### Study text ###
Another useful tip for successful working from home is to find a dedicated space to work. Not many have the luxury of a spare room to turn into a home office, but harvesting some space away from your house's rest zones (the sofa, the bedroom) is a good way to get into work mode.
Certainly, the traditional Irish office isn't without its merits: there's always water-cooler chat, cupcakes on someone's birthday and the thrill of switching off the computer at day's end. At home, workers do miss out on these perks.
Isolation can be a huge factor for some people, which is why they often have 23 tabs open with Facebook/Twitter/Instagram/Slack/any other platform where they can feel plugged into the grid.
This, dear reader, is a bit of a false economy. You're not connected to anyone at all unless you count the 14 cats you've just watched fall off a windowsill.
Don't fall into the same trap that I have in the past: watching viral videos, going down the rabbit-hole of looking up old school friends on Facebook and following a particularly heated online debate.
Unless you actually work for one of these companies, keeping on social media throughout the day amounts to little more than extreme time-suckage.
Don't even log into those sites on your home computer: allow yourself a brief dabble on your phone, but only after you've hit a work-related target.
Even though I have no team, there is no shortage of people who want to make sure I'm not too lonely. This is not a good thing.
When a few friends find out that I work from a home office, there's an automatic assumption that I am on the razz all day long.
### Dataset extract ###
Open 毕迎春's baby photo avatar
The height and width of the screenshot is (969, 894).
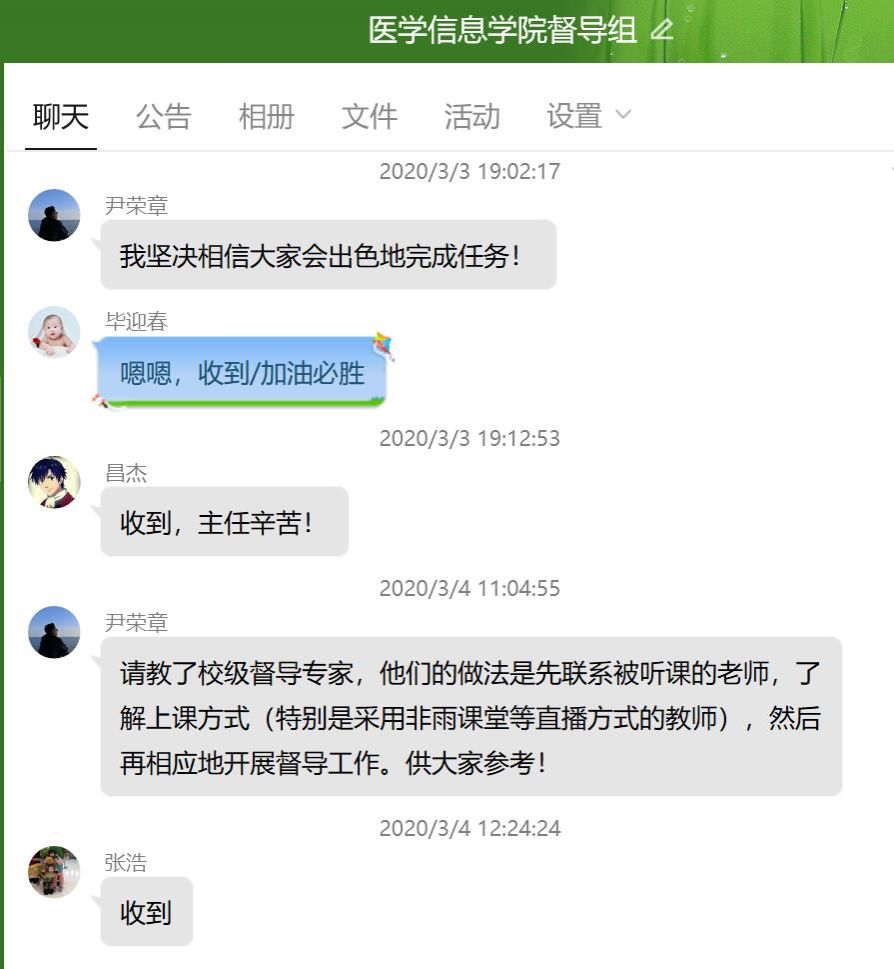[x=54, y=332]
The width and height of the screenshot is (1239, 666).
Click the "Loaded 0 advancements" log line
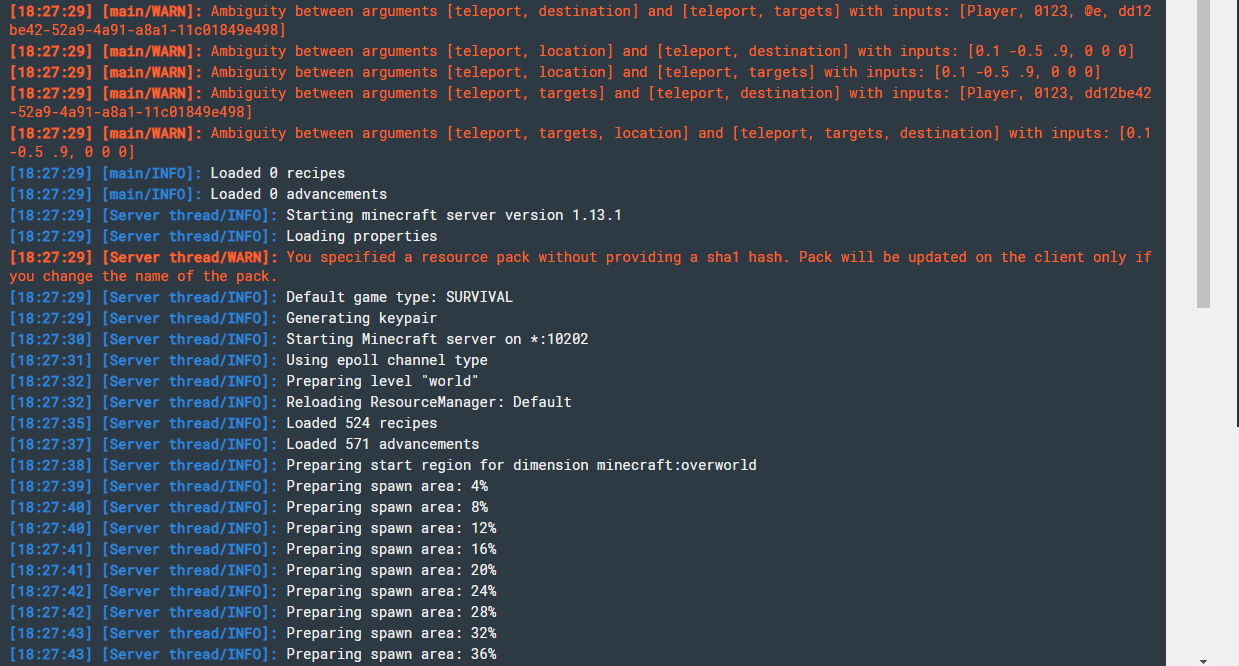[198, 194]
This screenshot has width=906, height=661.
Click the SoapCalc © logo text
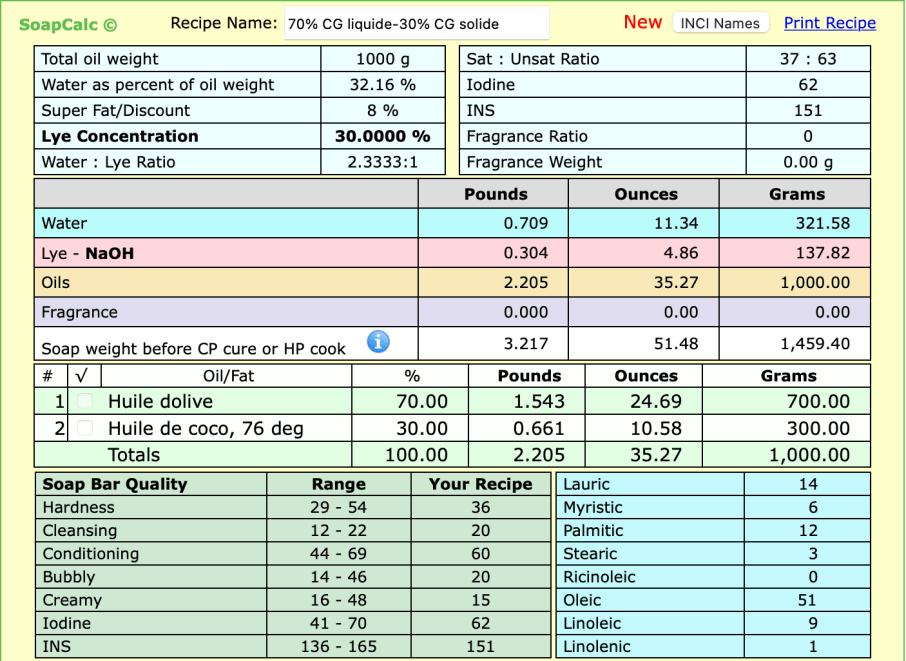tap(68, 25)
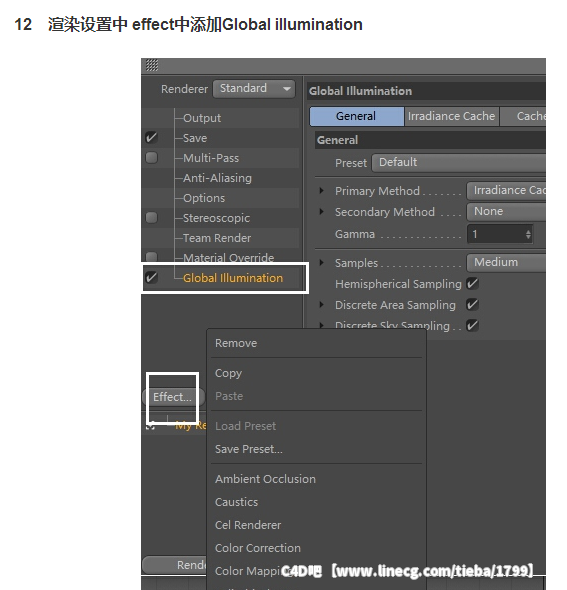Click the Gamma value input field

(x=496, y=234)
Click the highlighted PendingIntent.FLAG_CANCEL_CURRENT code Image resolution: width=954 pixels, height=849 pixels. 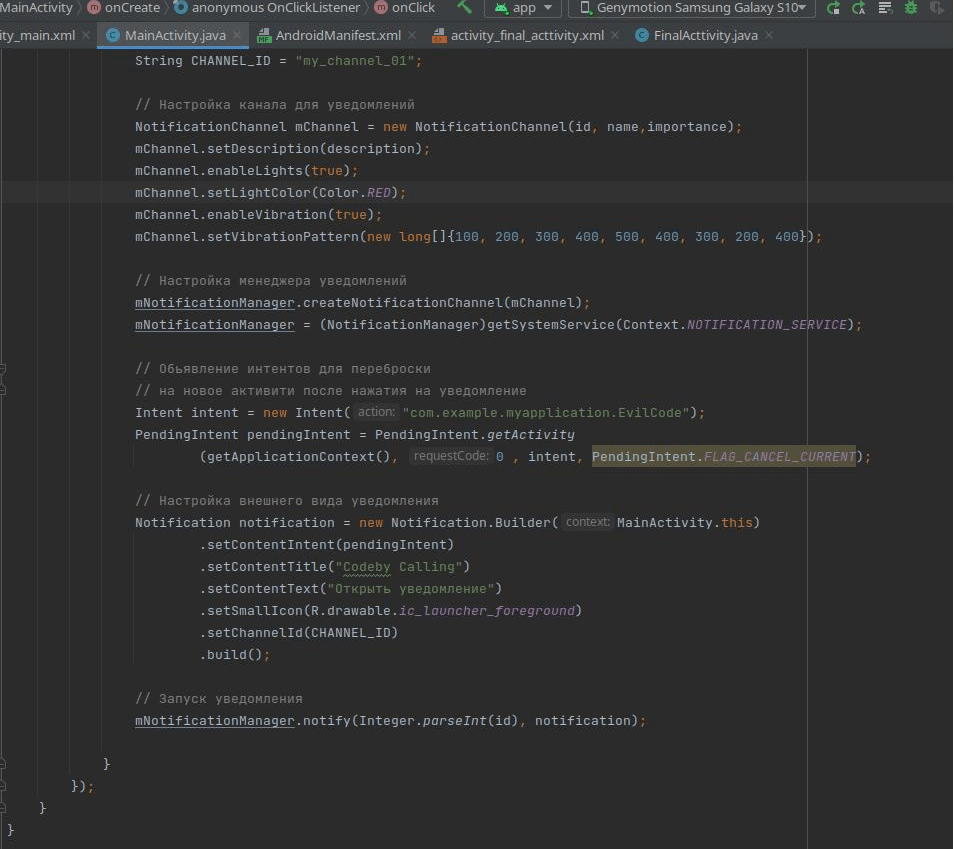pos(724,457)
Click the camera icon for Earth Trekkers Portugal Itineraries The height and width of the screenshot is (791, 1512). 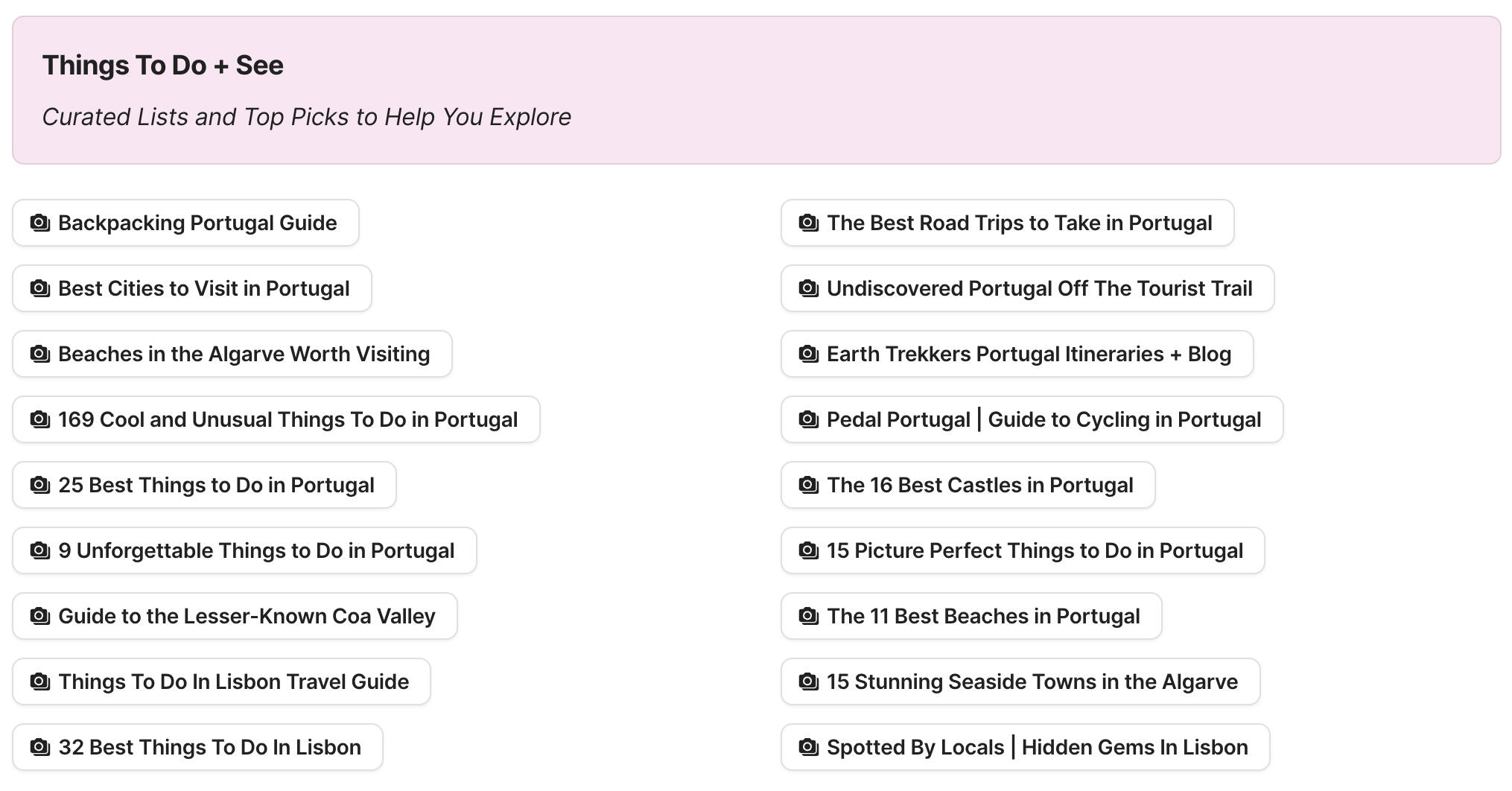click(807, 354)
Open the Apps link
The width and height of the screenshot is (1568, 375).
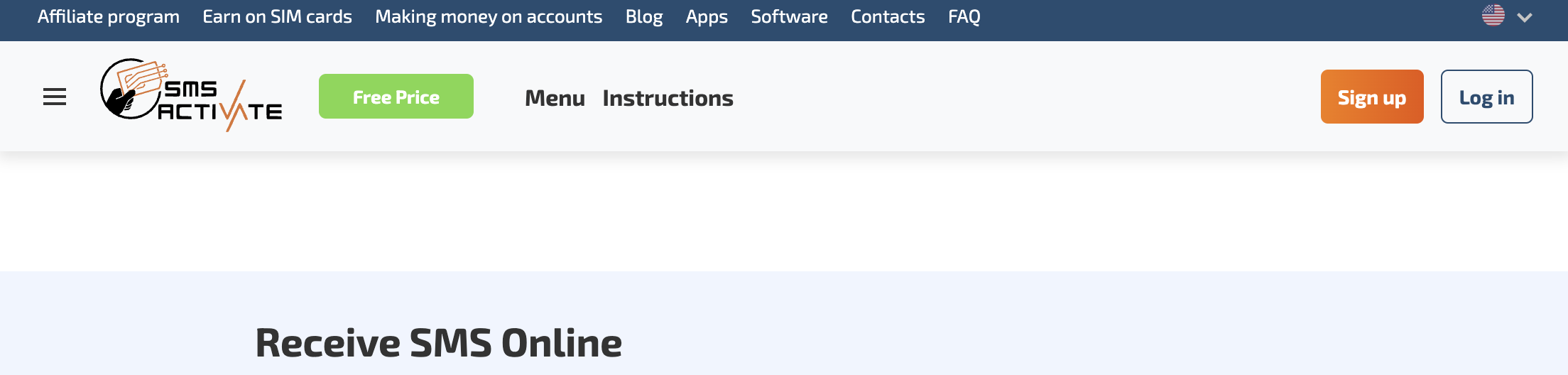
###
▶ What to do:
A: Please answer these from the working-from-home text:
(i) Which two rest zones of the house does it name?
(ii) How many tabs do isolated people often have open?
(iii) When may you allow yourself a brief dabble on your phone?
B: Rewrite the working-from-home text starting at "Isolation can be" and ending at "off a windowsill.", swapping "false economy" for "poor trade-off".
Rely on the working-from-home text alone.

▶ Results:
A:
(i) The sofa and the bedroom.
(ii) 23.
(iii) Only after you've hit a work-related target.

B:
Isolation can be a huge factor for some people, which is why they often have 23 tabs open with Facebook/Twitter/Instagram/Slack/any other platform where they can feel plugged into the grid.
This, dear reader, is a bit of a poor trade-off. You're not connected to anyone at all unless you count the 14 cats you've just watched fall off a windowsill.